E. Rybakina b. [Q] P. Tig 6-2 6-0

Una finale a senso unico regala il primo titolo della carriera a Elena Rybakina. La kazaka solleva il trofeo del WTA International di Bucarest senza cedere nemmeno un set e lasciando appena due giochi in finale alla sorpresa del torneo, Patricia Maria Tig. La romena, uscita dalle qualificazioni, non è stata in grado di opporre resistenza alle accelerazioni filanti di Rybakina o meglio, ci ha provato ad inizio partita, ma si è poi lasciata andare allo sconforto e probabilmente alla stanchezza.

 

SIl primo set infatti è stato più lottato di quanto il 6-2 sul taccuino non faccia pensare. Rybakina è riuscita a strappare il servizio all’avversaria già nel terzo gioco, ma ha avuto bisogno di un game da dodici punti per confermarlo. Un altro game fiume vede Tig annullare due palle del doppio break.
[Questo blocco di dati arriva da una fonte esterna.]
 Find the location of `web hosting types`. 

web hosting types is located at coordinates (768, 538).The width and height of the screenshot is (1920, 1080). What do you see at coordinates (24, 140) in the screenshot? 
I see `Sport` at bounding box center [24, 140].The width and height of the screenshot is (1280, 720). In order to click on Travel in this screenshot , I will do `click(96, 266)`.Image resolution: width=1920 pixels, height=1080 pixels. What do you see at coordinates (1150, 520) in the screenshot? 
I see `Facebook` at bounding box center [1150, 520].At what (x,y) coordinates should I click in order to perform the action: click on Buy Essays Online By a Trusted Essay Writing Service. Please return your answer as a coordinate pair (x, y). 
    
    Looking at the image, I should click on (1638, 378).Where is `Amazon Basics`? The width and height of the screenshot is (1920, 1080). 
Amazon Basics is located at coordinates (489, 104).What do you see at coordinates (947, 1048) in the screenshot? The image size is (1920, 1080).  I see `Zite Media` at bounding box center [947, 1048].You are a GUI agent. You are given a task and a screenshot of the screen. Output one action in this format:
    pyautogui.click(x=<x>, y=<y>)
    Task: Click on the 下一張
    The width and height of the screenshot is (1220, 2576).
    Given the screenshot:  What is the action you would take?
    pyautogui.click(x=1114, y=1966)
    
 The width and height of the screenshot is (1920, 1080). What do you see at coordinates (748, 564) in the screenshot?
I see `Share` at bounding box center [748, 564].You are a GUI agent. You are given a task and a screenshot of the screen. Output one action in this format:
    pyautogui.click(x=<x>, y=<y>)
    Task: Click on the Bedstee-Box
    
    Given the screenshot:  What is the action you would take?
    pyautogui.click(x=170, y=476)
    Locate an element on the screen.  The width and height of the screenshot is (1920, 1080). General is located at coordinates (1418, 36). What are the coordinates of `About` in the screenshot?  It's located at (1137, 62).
A questo punto è stata la giocatrice di casa ad avere due palle break consecutive per riportare il punteggio on serve. Mancate entrambe le chance, Tig si spegne e perde ancora una volta il servizio e il set. Il secondo parziale non si gioca neanche. Rybakina colpisce a braccio sciolto e vince sei giochi di fila in 26 minuti. Dalla prossima settimana farà il proprio primo e prepotente ingresso in top 100, al numero 65. A fine match, grandissima emozione per Tig, che riserva un pensiero di stima a Rybakina e una dedica affettuosa alla figlia. La romena, al termine di una settimana comunque ottima, passa da non avere ranking ad essere numero 234 del mondo.